[begin The data]
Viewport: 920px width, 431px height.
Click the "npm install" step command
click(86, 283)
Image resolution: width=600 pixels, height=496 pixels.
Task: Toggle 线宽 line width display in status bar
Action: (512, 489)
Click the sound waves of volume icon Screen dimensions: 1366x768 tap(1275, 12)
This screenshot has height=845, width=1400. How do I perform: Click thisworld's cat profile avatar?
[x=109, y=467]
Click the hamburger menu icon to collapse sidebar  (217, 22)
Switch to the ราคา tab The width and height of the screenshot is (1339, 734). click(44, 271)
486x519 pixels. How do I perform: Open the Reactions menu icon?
[end The data]
→ **What to do**
Reproduce every one of the records above word for word, keeping each line in its original order.

→ **Output for this task**
Viewport: 920px width, 431px height.
Click the "npm install" step command
click(86, 283)
Image resolution: width=600 pixels, height=496 pixels.
Task: Toggle 线宽 line width display in status bar
Action: (512, 489)
Click the sound waves of volume icon Screen dimensions: 1366x768 tap(1275, 12)
This screenshot has height=845, width=1400. How do I perform: Click thisworld's cat profile avatar?
[x=109, y=467]
Click the hamburger menu icon to collapse sidebar  (217, 22)
Switch to the ราคา tab The width and height of the screenshot is (1339, 734). click(44, 271)
486x519 pixels. How do I perform: Open the Reactions menu icon?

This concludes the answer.